20/12/2011
Séminaire : Procédure européenne pour le règlement des petits litiges : inconnue ou impopulaire ?
Résumés des présentations.
En collaboration avec le SPF Justice, le Centre Européen des Consommateurs a organisé le 2 décembre 2010 un séminaire portant sur la procédure européenne pour le règlement des petits litiges (PEPL). La Commission européenne a instauré cette procédure judiciaire européenne qui se veut simplifiée et peu coûteuse. Sur le terrain, cette procédure est toutefois très peu utilisée. A l’aide de ce séminaire, le Centre Européen des Consommateurs Belgique a souhaité en connaître les raisons et ainsi mieux faire connaître cette procédure. Nous avons résumé ci-dessous les différentes présentations des orateurs. Mme Appelmans a présenté le réseau des Centres Européens des Consommateurs. Ce réseau, créé par la Commission européenne et les Etats membres, est constitué de 29 centres. Son objectif est d’augmenter la confiance du consommateur dans le marché intérieur. En 2010, le réseau a reçu plus de 71.000 demandes dont plus de 44.000 plaintes. Le réseau a réalisé en 2010 une première enquête concernant la procédure européenne pour le règlement des petits litiges. Cette enquête a permis d’une part de mettre en évidence les problèmes rencontrés par les consommateurs (problème de langue, difficulté pour remplir le formulaire,…) et d’autre part d’établir que près de la moitié des cours et tribunaux ignorait encore l’existence de cette procédure. C’est dans ce cadre que ce séminaire a été organisé. Pour accéder à la présentation complète, cliquez ici.
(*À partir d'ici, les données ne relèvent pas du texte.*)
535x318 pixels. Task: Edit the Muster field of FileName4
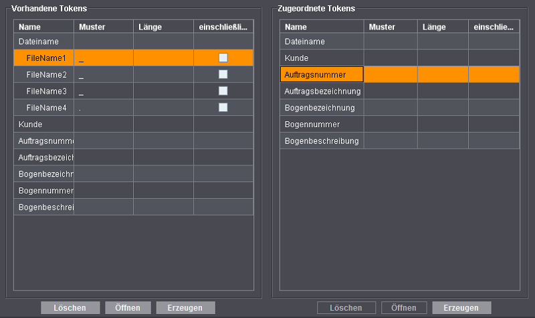coord(103,107)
- Jacek Garstka, DG Justice Commission européenne
Présentation de la PEPL et perspectives d’évolution
La PEPL a pour but d’offrir la possibilité d’entamer de manière plus simplifiée des procédures judiciaires lors de litiges transfrontaliers au sein du marché intérieur, notamment en éliminant l’exequatur. Dans un premier temps, M. Garstka a présenté le règlement (voir slides). Il confirme que l’emploi des langues peut entraîner des coûts. Il relève également que l’audience des parties (donc un traitement oral) est possible mais doit être considérée comme une mesure extraordinaire. En conclusion, J. Gartska mentionne que la Commission contrôlera s’il y a un problème systématique au niveau des Etats membres en rapport avec la transposition de la PEPL et en fera le suivi si nécessaire. Certains points devront également faire l’objet d’une réflexion : une révision (extension) du champ d’application, l’augmentation de visibilité de la procédure auprès du public et la mise en place d’une assistance pour remplir les formulaires. Pour accéder à la présentation complète, cliquez ici. Le Professeur Kramer a analysé si cette procédure fonctionne et atteint ses objectifs.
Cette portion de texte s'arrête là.